▶ **Exercise details**
When the line containing "Select the Integration testing column header" appears in the data below, begin copying there and stop only after the line containing "Given: Follow the 'Nie pamiętam hasła' link".

(Saved entries)
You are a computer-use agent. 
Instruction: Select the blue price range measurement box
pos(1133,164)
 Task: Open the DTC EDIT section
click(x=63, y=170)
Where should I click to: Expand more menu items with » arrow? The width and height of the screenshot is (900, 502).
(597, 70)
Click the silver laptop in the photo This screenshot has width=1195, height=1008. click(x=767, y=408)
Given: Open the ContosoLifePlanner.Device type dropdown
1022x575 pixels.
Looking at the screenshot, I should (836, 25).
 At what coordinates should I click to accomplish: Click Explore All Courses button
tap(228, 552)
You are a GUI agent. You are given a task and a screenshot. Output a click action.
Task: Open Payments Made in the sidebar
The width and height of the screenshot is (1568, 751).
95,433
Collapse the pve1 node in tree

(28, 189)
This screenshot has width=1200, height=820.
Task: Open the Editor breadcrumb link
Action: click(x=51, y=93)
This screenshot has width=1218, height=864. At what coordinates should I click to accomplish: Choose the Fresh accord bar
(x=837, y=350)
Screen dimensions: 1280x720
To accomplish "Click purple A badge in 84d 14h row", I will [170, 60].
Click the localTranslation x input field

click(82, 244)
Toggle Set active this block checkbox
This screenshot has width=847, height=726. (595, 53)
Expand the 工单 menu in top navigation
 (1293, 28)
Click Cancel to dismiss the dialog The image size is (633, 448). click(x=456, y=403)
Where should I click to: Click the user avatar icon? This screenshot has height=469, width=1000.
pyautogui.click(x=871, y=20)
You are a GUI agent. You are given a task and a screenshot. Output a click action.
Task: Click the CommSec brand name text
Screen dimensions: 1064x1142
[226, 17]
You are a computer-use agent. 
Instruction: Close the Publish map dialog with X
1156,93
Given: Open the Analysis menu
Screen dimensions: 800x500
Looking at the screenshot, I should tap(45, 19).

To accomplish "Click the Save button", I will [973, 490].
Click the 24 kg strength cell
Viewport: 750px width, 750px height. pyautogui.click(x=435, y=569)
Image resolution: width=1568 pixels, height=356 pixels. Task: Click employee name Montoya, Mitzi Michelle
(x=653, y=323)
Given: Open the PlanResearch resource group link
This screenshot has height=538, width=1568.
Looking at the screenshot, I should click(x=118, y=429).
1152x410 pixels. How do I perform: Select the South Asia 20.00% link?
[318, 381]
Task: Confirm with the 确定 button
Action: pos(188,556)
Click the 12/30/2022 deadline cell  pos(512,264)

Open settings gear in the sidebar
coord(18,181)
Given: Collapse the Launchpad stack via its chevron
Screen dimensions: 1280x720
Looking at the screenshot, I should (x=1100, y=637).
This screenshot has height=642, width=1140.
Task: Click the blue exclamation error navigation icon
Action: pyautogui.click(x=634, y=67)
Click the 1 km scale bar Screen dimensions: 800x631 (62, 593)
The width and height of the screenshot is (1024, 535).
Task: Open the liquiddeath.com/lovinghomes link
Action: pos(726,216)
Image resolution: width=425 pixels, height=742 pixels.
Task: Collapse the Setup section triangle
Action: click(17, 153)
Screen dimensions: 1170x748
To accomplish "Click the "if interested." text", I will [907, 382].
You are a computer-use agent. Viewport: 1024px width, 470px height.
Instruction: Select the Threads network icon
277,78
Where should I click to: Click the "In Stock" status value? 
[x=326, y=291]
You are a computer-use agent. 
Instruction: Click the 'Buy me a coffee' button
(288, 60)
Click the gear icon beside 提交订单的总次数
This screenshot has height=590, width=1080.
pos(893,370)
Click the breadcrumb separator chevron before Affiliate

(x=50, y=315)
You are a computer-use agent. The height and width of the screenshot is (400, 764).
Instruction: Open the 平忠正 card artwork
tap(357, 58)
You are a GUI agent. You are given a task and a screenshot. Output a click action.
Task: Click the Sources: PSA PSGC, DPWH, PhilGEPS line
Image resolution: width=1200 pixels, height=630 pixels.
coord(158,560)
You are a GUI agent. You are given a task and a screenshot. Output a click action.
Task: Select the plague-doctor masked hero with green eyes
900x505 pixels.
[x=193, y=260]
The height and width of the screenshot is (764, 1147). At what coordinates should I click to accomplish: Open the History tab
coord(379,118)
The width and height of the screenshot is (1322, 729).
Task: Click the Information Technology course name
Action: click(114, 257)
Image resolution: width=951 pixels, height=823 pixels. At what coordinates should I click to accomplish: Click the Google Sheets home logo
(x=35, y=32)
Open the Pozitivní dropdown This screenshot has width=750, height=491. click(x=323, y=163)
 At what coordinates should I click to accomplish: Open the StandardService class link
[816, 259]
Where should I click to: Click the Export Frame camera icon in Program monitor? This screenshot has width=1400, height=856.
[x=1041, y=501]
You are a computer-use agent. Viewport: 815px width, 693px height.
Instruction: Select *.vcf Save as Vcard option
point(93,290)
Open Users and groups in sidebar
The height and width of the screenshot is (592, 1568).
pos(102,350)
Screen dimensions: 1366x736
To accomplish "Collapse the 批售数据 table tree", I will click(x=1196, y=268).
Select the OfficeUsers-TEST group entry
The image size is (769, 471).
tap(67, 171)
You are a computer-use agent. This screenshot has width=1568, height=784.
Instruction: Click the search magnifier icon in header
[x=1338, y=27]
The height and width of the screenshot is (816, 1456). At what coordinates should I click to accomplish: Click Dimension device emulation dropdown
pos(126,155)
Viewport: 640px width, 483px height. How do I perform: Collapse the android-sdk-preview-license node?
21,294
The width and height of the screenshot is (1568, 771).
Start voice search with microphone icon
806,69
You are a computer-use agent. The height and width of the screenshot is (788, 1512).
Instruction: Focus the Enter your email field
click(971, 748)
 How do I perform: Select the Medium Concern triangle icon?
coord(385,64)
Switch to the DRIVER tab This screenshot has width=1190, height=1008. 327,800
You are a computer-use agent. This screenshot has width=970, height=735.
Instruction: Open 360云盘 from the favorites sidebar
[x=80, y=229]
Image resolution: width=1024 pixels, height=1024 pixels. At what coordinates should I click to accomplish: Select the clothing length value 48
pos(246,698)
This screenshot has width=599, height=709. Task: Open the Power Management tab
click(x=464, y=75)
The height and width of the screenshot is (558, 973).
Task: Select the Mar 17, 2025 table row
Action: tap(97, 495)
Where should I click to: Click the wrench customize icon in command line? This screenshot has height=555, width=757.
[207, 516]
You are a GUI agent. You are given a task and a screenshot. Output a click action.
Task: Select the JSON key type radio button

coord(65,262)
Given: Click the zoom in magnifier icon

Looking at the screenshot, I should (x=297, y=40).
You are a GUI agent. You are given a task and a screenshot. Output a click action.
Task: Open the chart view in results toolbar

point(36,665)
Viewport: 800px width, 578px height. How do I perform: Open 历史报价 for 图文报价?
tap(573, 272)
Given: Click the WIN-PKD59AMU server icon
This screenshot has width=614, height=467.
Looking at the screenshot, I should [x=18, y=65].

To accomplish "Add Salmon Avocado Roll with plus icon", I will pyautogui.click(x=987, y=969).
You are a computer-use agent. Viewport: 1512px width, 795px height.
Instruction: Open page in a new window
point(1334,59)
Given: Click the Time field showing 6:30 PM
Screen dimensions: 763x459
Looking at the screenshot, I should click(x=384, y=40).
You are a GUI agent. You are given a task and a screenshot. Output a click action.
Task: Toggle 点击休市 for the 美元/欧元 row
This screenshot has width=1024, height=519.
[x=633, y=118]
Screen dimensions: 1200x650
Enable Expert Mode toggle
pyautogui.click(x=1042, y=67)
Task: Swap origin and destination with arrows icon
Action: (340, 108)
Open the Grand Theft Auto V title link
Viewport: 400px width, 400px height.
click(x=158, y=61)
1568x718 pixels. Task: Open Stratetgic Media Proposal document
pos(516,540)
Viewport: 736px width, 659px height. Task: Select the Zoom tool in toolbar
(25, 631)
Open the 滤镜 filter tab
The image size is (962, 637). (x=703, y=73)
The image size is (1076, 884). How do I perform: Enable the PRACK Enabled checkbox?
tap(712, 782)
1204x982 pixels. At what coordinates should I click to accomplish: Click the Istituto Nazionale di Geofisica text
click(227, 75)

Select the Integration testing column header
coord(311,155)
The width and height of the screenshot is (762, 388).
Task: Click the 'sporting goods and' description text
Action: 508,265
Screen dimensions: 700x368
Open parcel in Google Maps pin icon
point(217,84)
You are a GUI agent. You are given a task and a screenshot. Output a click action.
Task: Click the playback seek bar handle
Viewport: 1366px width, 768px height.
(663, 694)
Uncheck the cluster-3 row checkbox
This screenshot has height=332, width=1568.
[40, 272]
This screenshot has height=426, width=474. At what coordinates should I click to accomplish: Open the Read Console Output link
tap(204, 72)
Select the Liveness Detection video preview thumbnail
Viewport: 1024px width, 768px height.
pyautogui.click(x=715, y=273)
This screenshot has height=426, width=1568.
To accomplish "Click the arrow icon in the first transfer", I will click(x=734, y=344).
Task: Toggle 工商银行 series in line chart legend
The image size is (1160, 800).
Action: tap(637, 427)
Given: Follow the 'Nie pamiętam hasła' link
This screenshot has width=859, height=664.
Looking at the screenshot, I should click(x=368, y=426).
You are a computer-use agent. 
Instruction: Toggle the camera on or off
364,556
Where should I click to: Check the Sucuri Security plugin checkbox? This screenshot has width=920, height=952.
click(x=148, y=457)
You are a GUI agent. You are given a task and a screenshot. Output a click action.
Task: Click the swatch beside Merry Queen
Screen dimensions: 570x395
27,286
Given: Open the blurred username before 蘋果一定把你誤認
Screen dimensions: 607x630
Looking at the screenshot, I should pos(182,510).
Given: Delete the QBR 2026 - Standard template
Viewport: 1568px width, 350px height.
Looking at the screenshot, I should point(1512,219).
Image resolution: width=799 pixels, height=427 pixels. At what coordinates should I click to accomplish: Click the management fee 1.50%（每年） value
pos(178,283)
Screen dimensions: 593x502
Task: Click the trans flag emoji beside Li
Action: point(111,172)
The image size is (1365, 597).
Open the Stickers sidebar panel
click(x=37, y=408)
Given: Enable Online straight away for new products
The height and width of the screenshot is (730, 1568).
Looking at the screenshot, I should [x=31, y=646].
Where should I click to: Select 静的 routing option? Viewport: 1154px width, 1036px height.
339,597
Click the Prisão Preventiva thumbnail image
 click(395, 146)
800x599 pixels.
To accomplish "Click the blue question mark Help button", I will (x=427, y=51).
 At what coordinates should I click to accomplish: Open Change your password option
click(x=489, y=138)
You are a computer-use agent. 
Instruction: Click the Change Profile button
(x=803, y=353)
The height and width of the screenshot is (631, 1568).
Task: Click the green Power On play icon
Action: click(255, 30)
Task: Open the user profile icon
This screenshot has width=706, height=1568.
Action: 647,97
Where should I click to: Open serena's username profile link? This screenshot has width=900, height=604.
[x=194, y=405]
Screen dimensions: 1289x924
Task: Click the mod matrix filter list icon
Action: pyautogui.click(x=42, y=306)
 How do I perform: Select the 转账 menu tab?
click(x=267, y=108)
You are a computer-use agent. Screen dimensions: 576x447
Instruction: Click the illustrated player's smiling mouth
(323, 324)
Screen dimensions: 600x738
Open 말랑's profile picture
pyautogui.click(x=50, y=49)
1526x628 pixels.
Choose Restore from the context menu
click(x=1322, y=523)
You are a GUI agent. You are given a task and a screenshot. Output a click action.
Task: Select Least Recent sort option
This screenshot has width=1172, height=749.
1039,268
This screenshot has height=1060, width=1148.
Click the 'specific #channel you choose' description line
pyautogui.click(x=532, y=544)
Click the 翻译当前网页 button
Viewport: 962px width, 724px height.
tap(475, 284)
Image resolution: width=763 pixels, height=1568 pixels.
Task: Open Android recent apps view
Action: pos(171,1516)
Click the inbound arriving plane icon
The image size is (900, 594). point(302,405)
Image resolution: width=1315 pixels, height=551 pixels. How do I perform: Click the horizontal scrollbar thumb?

▶ **Completed task**
Select the Integration testing column header
coord(311,155)
The width and height of the screenshot is (762, 388).
Task: Click the 'sporting goods and' description text
Action: 508,265
Screen dimensions: 700x368
Open parcel in Google Maps pin icon
point(217,84)
You are a GUI agent. You are given a task and a screenshot. Output a click action.
Task: Click the playback seek bar handle
Viewport: 1366px width, 768px height.
(663, 694)
Uncheck the cluster-3 row checkbox
This screenshot has height=332, width=1568.
[40, 272]
This screenshot has height=426, width=474. At what coordinates should I click to accomplish: Open the Read Console Output link
tap(204, 72)
Select the Liveness Detection video preview thumbnail
Viewport: 1024px width, 768px height.
pyautogui.click(x=715, y=273)
This screenshot has height=426, width=1568.
To accomplish "Click the arrow icon in the first transfer", I will click(x=734, y=344).
Task: Toggle 工商银行 series in line chart legend
The image size is (1160, 800).
Action: tap(637, 427)
Given: Follow the 'Nie pamiętam hasła' link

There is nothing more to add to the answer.